Bande de Gaza : huit pays à majorité musulmane condamnent dans « les termes les plus fermes » les appels de ministres israéliens à déplacer les Palestiniens

Publié le par FSC


Les agences de presse du 06 septembre 2026

Dans la bande de Gaza, le 6 septembre 2026. OMAR AL-QATTAA/AFP

 

Les ministres des affaires étrangères d’Arabie saoudite, d’Egypte, de Jordanie, des Emirats arabes unis, du Qatar, du Pakistan, d’Indonésie et de Turquie ont condamné les « plans et mécanismes visant à expulser de force les Palestiniens de leur terre ».
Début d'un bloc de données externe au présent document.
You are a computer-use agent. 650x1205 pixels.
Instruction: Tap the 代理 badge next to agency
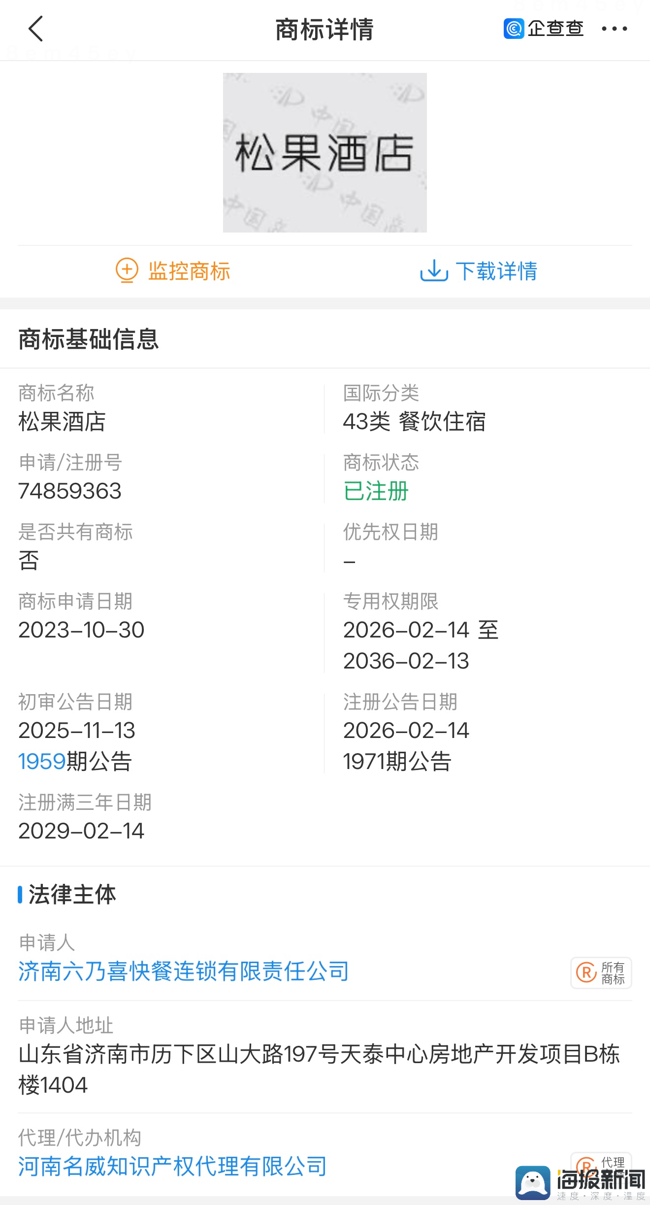(612, 1162)
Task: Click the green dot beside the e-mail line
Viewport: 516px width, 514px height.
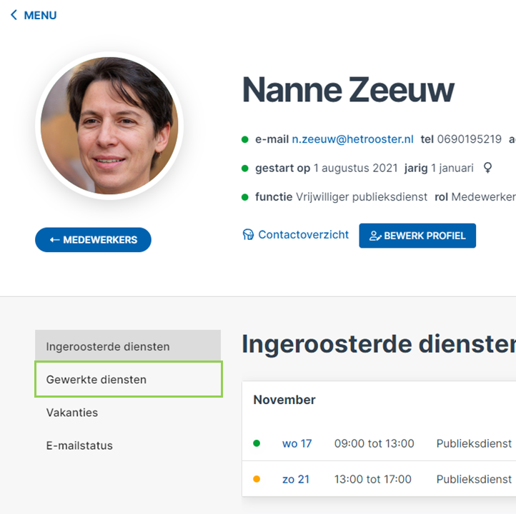Action: pos(245,139)
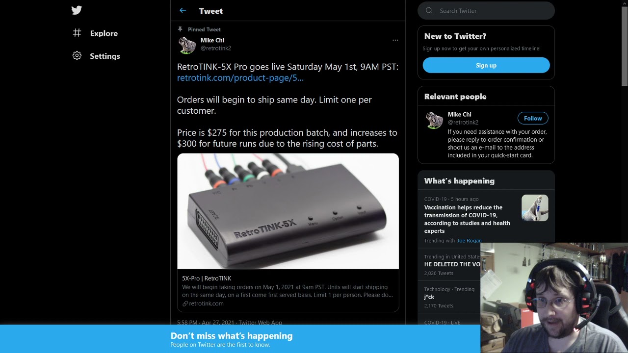
Task: Select the Explore menu item
Action: coord(104,33)
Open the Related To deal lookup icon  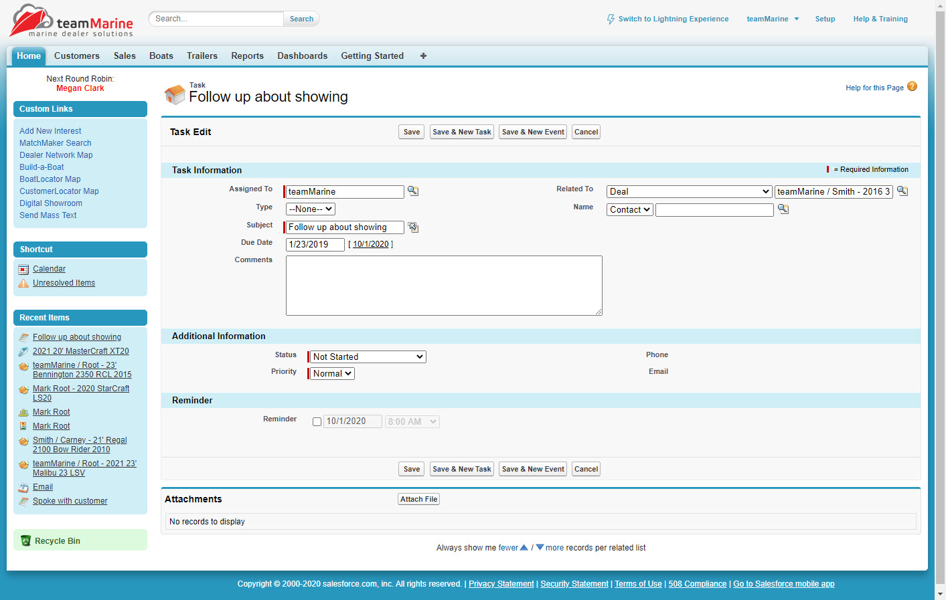pos(902,191)
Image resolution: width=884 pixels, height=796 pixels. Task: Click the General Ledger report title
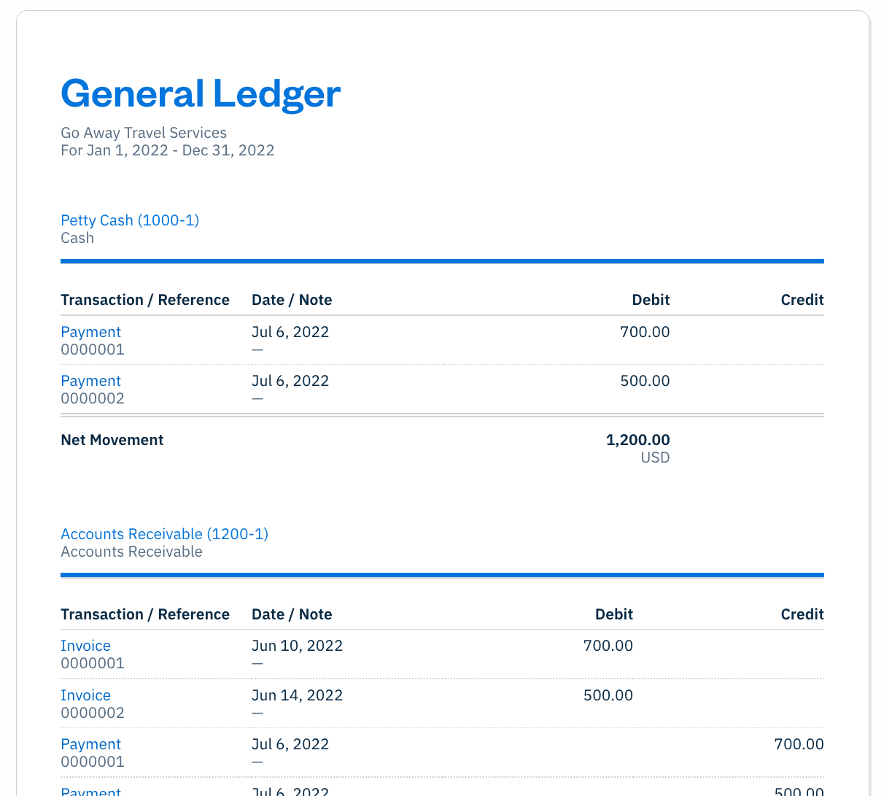pyautogui.click(x=201, y=94)
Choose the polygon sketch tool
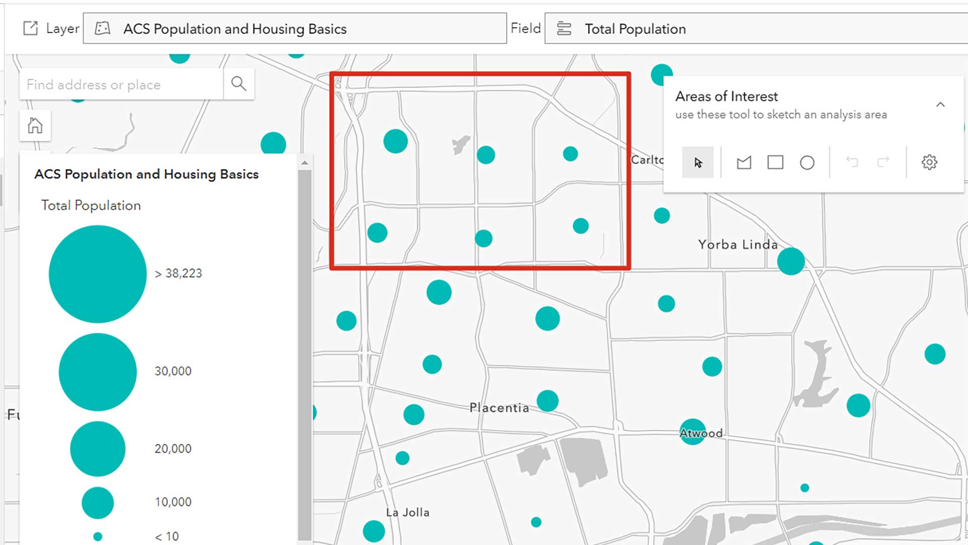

Huit pays à majorité musulmane ont condamné, dimanche 6 septembre, les appels de ministres israéliens à expulser la population palestinienne de la bande de Gaza, estimant que de telles mesures fragiliseraient le plan de paix défendu par les Etats-Unis.
Mercredi, le ministre de la défense israélien, Israel Katz, avait assuré que son gouvernement était « organisé, et prêt à faire sortir par la mer, par les airs, par toutes les voies possibles » la population de Gaza, mais à condition que les Etats-Unis donnent leur autorisation.
Le lendemain, le ministre d’extrême droite Itamar Ben Gvir, chargé de la sécurité nationale, avait présenté une proposition pour vider la bande de Gaza de sa population palestinienne, qui serait envoyée à l’étranger.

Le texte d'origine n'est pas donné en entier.